Researchers found the malware when it probed a remote server and found a list of suspicious files. The list includes known malicious files, like minerd,but also some unknown suspicious files like transfer.sh.
They said that one shell script file it found was a downloader that is similar in some ways to older cryptojacking downloaders. This file downloads a crypto miner malware from an external location, gains persistency in the machine through new entries in crontab, and gains remote access to the machine through a new ssh key entry in /root/.ssh/authorized_keys and new entries in the system's iptables
According to the researchers, the script installs a lot of packages using Linux standard package managers like apt and yum. “This is probably to make sure it is self-sufficient and does not need to depend on local libraries in the victim's machine,” they said.
It also downloads a publicly available tool, named masscan, from a Github repository, then compiles and installs it. The script then launches another process named “redisscan.sh”. The new process uses the masscantool mentioned above to discover and infect publicly available Redis servers.
After the script completed the Redis scan, it launches another scan process named “ebscan.sh”. This time the new process uses the masscan tool to discover and infect publicly available Windows servers with the vulnerable SMB version.
“In case you've been living under a rock, the SMB vulnerability this script is scanning for, was used by the NSA to create the infamous “Eternal Blue” exploit. This exploit was later on adapted to carry out “WannaCry”, one the biggest cyber-attacks in the world,” said researchers.

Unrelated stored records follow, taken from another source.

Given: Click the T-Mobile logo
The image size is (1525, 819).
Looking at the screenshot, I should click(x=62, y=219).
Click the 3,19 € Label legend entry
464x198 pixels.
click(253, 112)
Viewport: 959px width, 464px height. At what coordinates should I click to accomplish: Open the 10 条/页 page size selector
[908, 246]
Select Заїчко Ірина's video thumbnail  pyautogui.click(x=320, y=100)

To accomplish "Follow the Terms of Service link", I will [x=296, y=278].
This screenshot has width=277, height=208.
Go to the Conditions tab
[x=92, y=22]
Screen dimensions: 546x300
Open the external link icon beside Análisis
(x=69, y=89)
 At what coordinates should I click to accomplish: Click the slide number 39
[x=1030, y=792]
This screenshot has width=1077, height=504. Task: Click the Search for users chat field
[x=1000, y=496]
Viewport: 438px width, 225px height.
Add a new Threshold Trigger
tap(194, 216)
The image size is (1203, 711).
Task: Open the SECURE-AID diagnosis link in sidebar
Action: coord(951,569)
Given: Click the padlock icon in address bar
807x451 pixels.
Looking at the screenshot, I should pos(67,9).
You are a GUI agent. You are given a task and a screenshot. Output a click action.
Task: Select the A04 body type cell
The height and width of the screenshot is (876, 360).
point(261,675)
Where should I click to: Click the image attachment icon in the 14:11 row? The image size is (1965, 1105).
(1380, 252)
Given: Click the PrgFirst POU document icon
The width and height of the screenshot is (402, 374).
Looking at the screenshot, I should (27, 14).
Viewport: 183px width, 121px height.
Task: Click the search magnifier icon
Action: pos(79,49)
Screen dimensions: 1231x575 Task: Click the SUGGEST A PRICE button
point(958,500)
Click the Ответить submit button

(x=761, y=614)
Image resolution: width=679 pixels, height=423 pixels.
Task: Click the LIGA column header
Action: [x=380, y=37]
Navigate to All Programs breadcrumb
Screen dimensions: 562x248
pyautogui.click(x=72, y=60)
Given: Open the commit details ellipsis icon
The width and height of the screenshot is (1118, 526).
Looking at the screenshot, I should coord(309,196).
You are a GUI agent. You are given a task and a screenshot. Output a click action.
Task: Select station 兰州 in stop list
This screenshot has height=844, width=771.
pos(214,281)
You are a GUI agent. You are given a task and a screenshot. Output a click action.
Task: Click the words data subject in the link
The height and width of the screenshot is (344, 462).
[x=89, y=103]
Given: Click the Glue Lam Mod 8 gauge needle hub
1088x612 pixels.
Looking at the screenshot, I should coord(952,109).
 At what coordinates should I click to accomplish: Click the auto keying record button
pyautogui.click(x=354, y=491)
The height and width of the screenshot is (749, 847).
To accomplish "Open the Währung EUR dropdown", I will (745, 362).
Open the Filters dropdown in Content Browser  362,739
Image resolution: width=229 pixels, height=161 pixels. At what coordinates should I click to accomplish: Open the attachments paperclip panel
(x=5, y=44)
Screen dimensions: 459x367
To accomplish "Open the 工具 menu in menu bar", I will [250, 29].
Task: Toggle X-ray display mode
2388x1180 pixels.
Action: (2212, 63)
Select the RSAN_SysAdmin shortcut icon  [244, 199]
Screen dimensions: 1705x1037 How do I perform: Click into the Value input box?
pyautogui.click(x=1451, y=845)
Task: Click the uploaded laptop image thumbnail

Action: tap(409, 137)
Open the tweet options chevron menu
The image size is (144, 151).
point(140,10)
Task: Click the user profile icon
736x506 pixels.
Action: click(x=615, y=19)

Researchers said that organisations should protect web applications and databases. “The initial attack vector was introduced through a web application vulnerability. A properly patched application or an application protected by a WAF should be safe,” said Nadav Avital, technical application security research analyst at Imperva Defence Centre.
Joseph Carson, chief security scientist at Thycotic, told SC Media UK that without a doubt we will see more cyber-attacks using Redis and NSA exploits as many organisations around the world continue to struggle with Patch Management. “Any systems with unpatched exploits of known vulnerabilities will always continue to be used by cyber-criminals.”
“Applying an approach of least privilege and privileged access management will reduce the ability for such exploits to easily move and infect systems on the network, meaning that even if a cyber-attack is successful, the impact to the organisation can be kept isolated,” he said.
Jon Topper, CTO of The Scale Factory, told SC Media UK that attackers don't discriminate: they'll use any exploit that gets them into a remote system.” If there are a number of Redis and SMB servers in the wild that are publicly accessible and unpatched, then they risk being used as an attack vector,” he said.
“Organisations can mitigate attacks by putting better network access controls in place - neither Redis nor SMB servers should typically be internet-facing for the majority of use cases. In a corporate environment you might have SMB servers accessible to user workstations, and so a compromised workstation might be used as a vector to gain access to an SMB server. If you're running server software, it needs to be kept patched and up to date. No ifs, buts or excuses.”